> Description of the task
Reproduce word for word the portion of the article on stress and fat metabolism between "If you’re under" and "later deemed ineffective.", inclusive.

Stress and fat metabolism linked: University of Florida Study

January 16, 2016 By Namita Nayyar (Editor in chief)

Stress-and-fat

If you’re under constant stress and can’t lose weight, there might be a protein to blame.

In cell and mouse model experiments, University of Florida Health researchers have discovered that chronic stress stimulates production of betatrophin, a protein that then goes on to inhibit an enzyme involved in fat metabolism. Those findings were published this month in the journal BBA Molecular and Cell Biology of Lipids.

Its role as a stress-related protein brings new attention to betatrophin, which was once hailed by researchers elsewhere as a breakthrough therapy for diabetes, but later deemed ineffective.

While the latest properties of betatrophin have yet to be tested in a clinical setting, one researcher said the findings have potential implications for humans.

“Betatrophin reduces the body’s ability to break down fat, underscoring a link between chronic stress and weight gain,” said Li-Jun Yang, M.D., a professor and lead investigator in the UF College of Medicine’s department of pathology, immunology and laboratory medicine.

In the present study, mouse models experiencing metabolic stress produced significantly more betatrophin, and their normal fat-burning processes slowed down markedly. Such observations are significant because they shed new light on the biological mechanisms linking stress, betatrophin and fat metabolism, Yang said.

Betatrophin set the scientific world abuzz in 2013, when a Harvard University study suggested it could increase the number of insulin-producing beta cells in people with diabetes. Other researchers later concluded that it had no such effect.

Now it seems that betatrophin has an important, if less celebrated, role: The results provide experimental evidence that stress makes it harder to break down body fat, according to Yang and co-first author Yuan Zhang, M.D., who is completing her Ph.D. research at UF as part of the College of Medicine’s joint training program with the Second Hospital of Shandong University in Jinan, China. Researchers there collaborated with Yang’s group, and this study was funded in part by the Lupus Research Institute and the China Scholarship Council.

Yang’s group made several novel findings, including that betatrophin is a stress-related protein. They also discovered why more betatrophin leads to less fat burning: It suppresses adipose triglyceride lipase, an enzyme that breaks down stored fat.

Experiments on cells derived from mice and humans were first used to establish betatrophin’s role in body fat regulation, Yang said. Next, researchers studied how betatrophin levels increased as mouse models experienced environmental and metabolic stress. Both types of stress boosted betatrophin production in fat tissue and the liver. That finding established betatrophin is a stress-related protein, Yang said.

While researchers have yet to test betatrophin’s effect on fat metabolism in humans, Yang said the new findings explain how reducing stress can be beneficial. While short-term mild stress can help people perform better and get through difficult situations, long-term stress can be far more detrimental.

“Stress causes you to accumulate more fat, or at least slows down fat metabolism. This is yet another reason why it’s best to resolve stressful situations and to pursue a balanced life,” Yang said.

The study done by University of Florida.

> Data section
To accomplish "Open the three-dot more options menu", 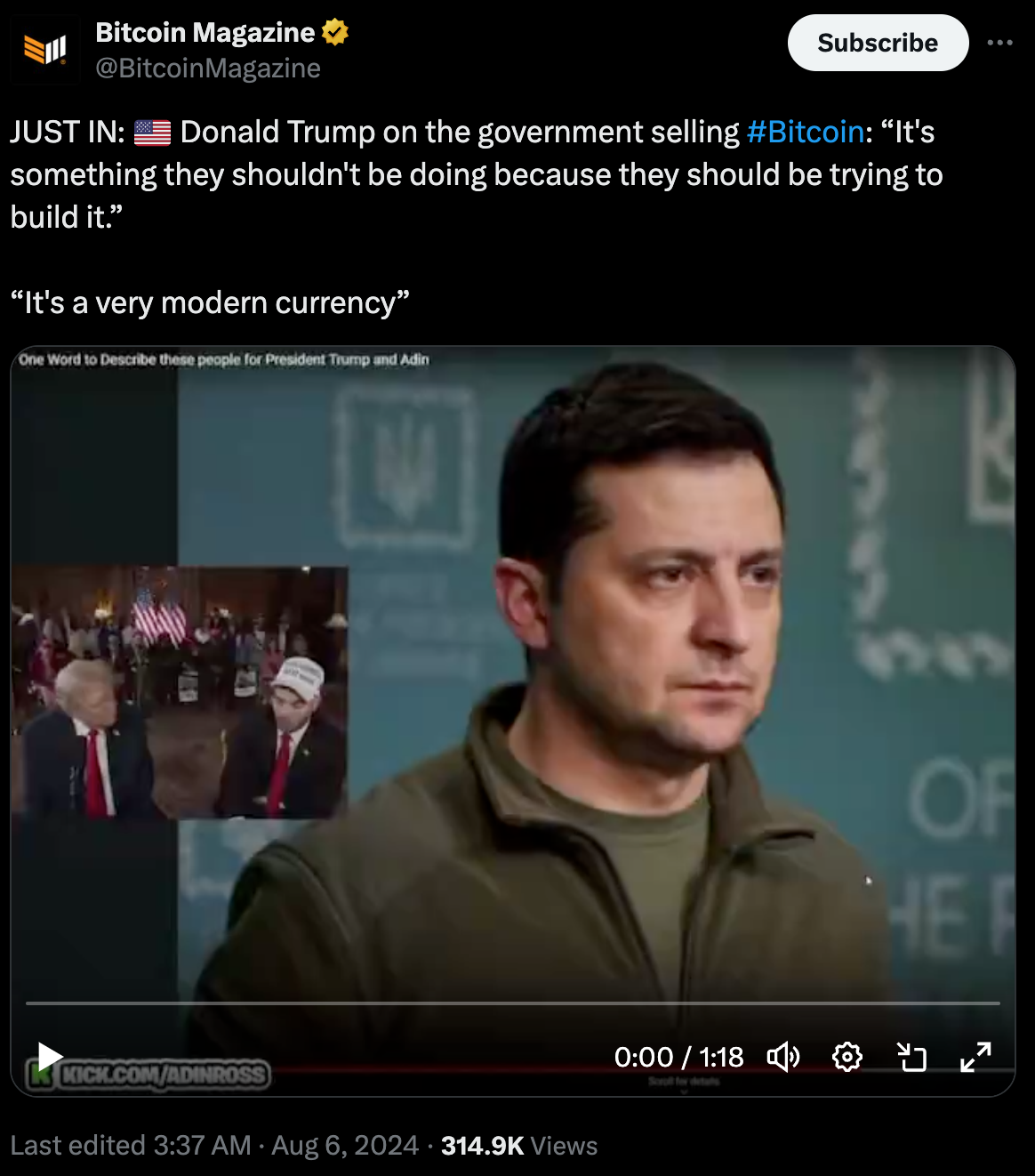I will point(1000,43).
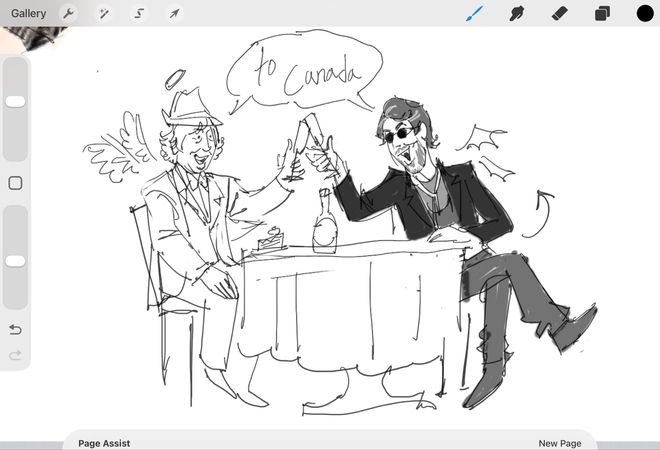Add a New Page
Image resolution: width=660 pixels, height=450 pixels.
(x=559, y=443)
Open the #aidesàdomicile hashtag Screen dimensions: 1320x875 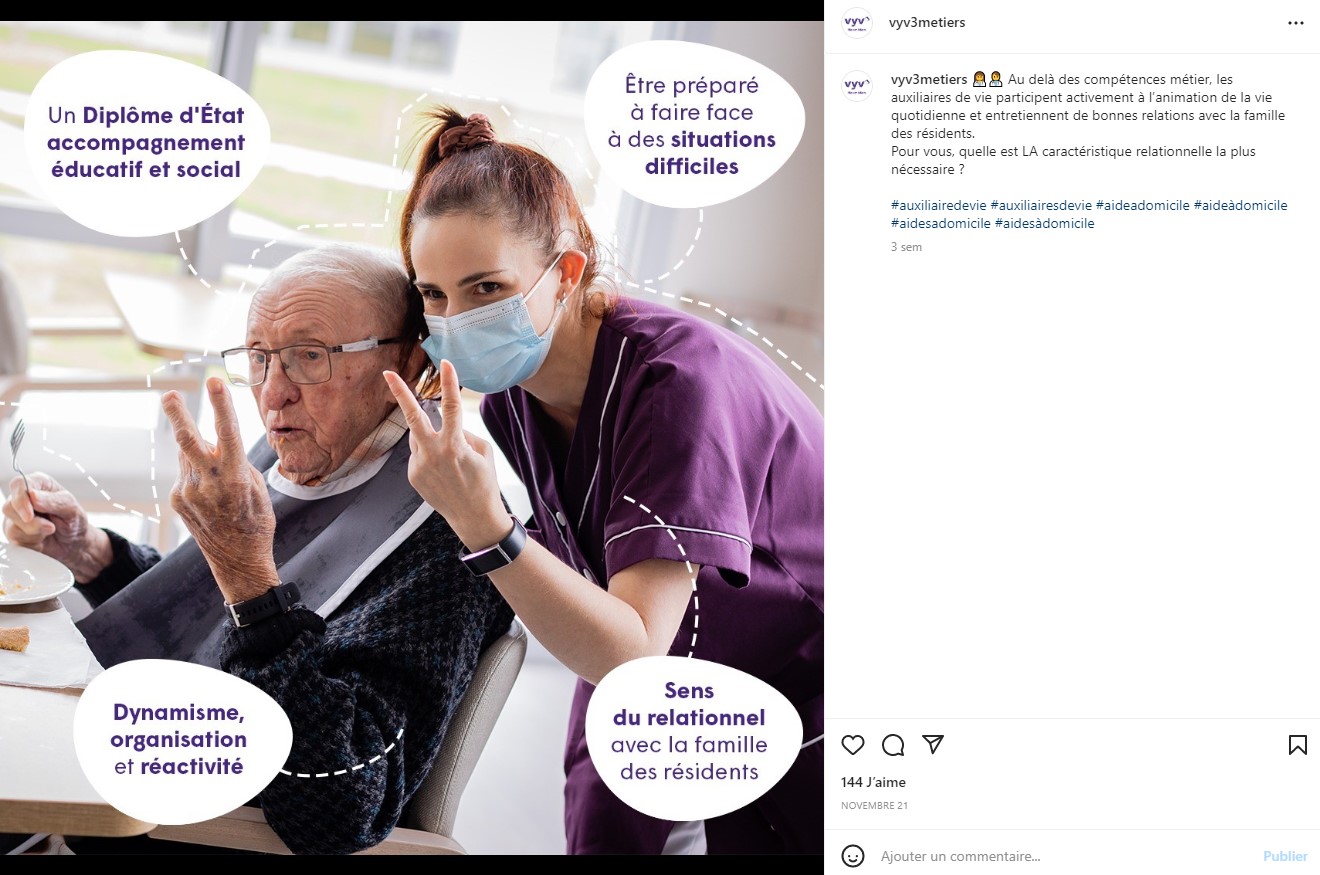1045,223
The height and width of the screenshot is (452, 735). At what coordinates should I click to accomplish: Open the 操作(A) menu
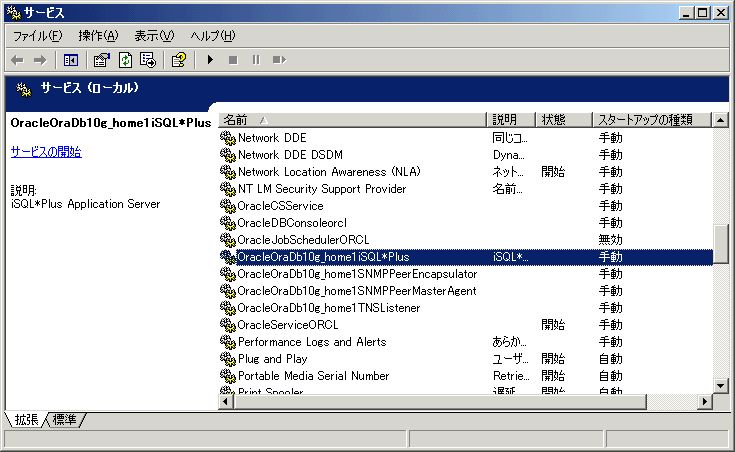98,36
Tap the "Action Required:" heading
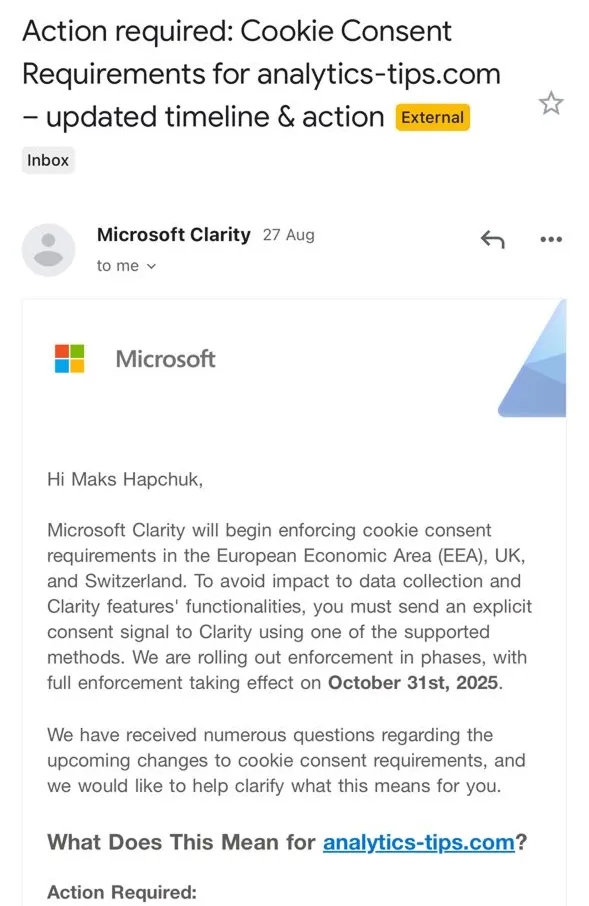 (122, 892)
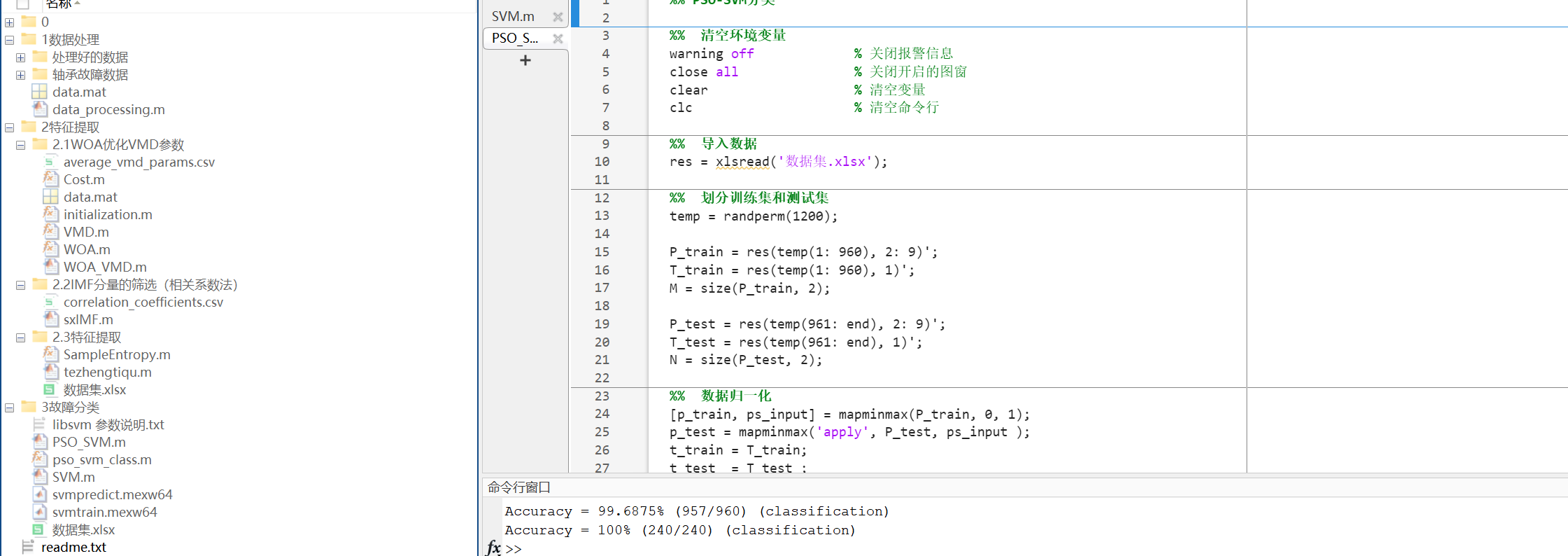This screenshot has width=1568, height=556.
Task: Select the SampleEntropy.m function icon
Action: (x=50, y=354)
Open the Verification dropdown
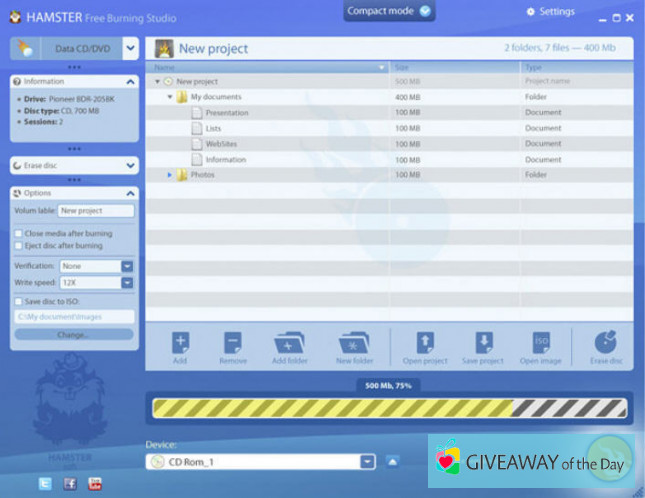 point(127,266)
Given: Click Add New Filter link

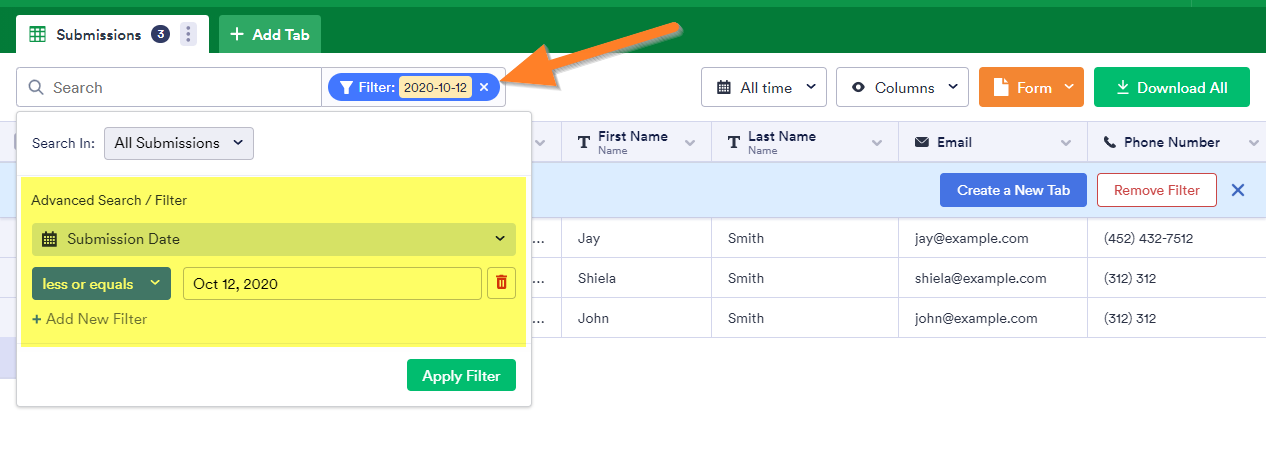Looking at the screenshot, I should click(90, 319).
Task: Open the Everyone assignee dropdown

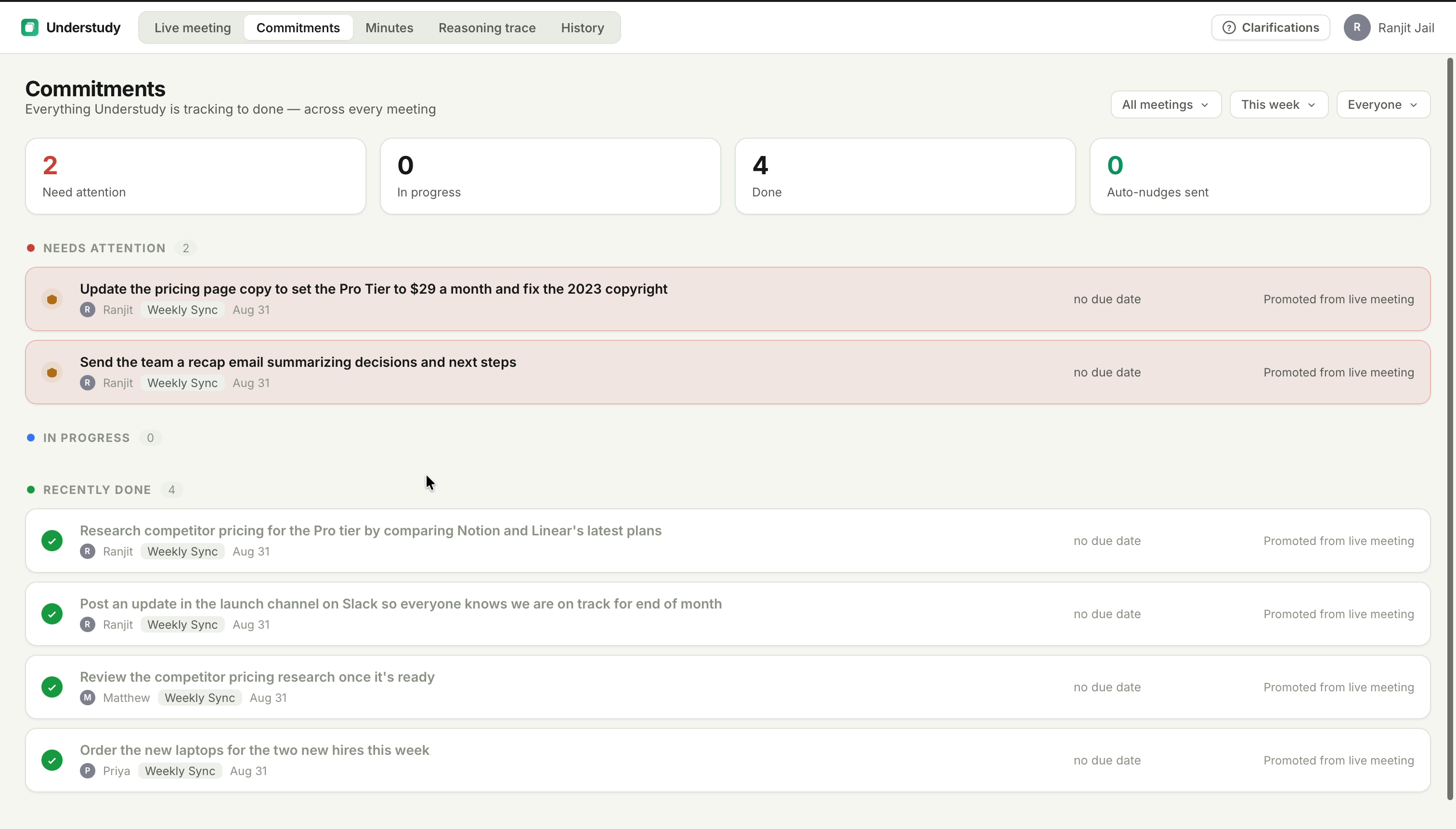Action: tap(1382, 105)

> Exercise answer
If you’re under constant stress and can’t lose weight, there might be a protein to blame.

In cell and mouse model experiments, University of Florida Health researchers have discovered that chronic stress stimulates production of betatrophin, a protein that then goes on to inhibit an enzyme involved in fat metabolism. Those findings were published this month in the journal BBA Molecular and Cell Biology of Lipids.

Its role as a stress-related protein brings new attention to betatrophin, which was once hailed by researchers elsewhere as a breakthrough therapy for diabetes, but later deemed ineffective.